Embolization of type 2 endoleak through the superior mesenteric artery. Through right arterial femoral percutaneous access, the superior mesenteric artery is engaged with a Cobra 5 Fr catheter. A microcatheter is then used to navigate the arch of Riolan and is advanced into the inferior mesenteric artery until it reaches the aortic aneurysm sac. Angiography performed through the microcatheter demonstrates the presence of a type 2 endoleak sustained by the inferior mesenteric artery with outflow through a patent lumbar artery ( A ). Coil embolization of the inferior mesenteric artery is performed. Final angiography demonstrates interruption of the inflow of the leak ( B ).
Three further transfemoral embolization procedures failed, due to impossibility to reach the aneurysm sac through collateral vessels.
In one case, transfemoral angiography failed to demonstrate the presence of type 2 endoleak, which was still detected at the next CTA.

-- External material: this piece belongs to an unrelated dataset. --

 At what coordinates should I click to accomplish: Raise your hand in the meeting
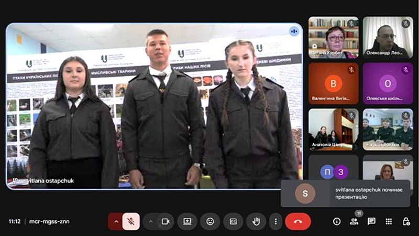click(256, 221)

Embolization was performed through a transcaval puncture of the aneurysm sac in 4 patients ( Fig. 3 ).
Fig. 3.
Transcaval embolization of a type 2 endoleak. Through right venous femoral percutaneous access, a transcaval puncture of the aortic aneurysm sac is performed with the use of a TIPS (transjugular intrahepatic portosystemic shunt) needle. A hydrophilic guidewire is inserted through the needle and is used for introducing a 5-Fr catheter in the aneurysm sac. Angiography is performed through the catheter and confirms the presence of a type 2 endoleak sustained by several patent lumbar arteries ( A ). The leak is embolized by injecting cyanoacrylate in the aneurysm sac through the catheter. Final control shows the presence of radiopaque cyanoacrylate in the aneurysm sac right where the presence of type 2 endoleak was previously demonstrated ( B ).
The management of patients with type 2 endoleak and a > 1-cm aneurysm sac growth is summarized in Fig. 4 .
Fig. 4.
Management of patients with type 2 endoleak and a > 1-cm abdominal aortic aneurysm (AAA) sac growth.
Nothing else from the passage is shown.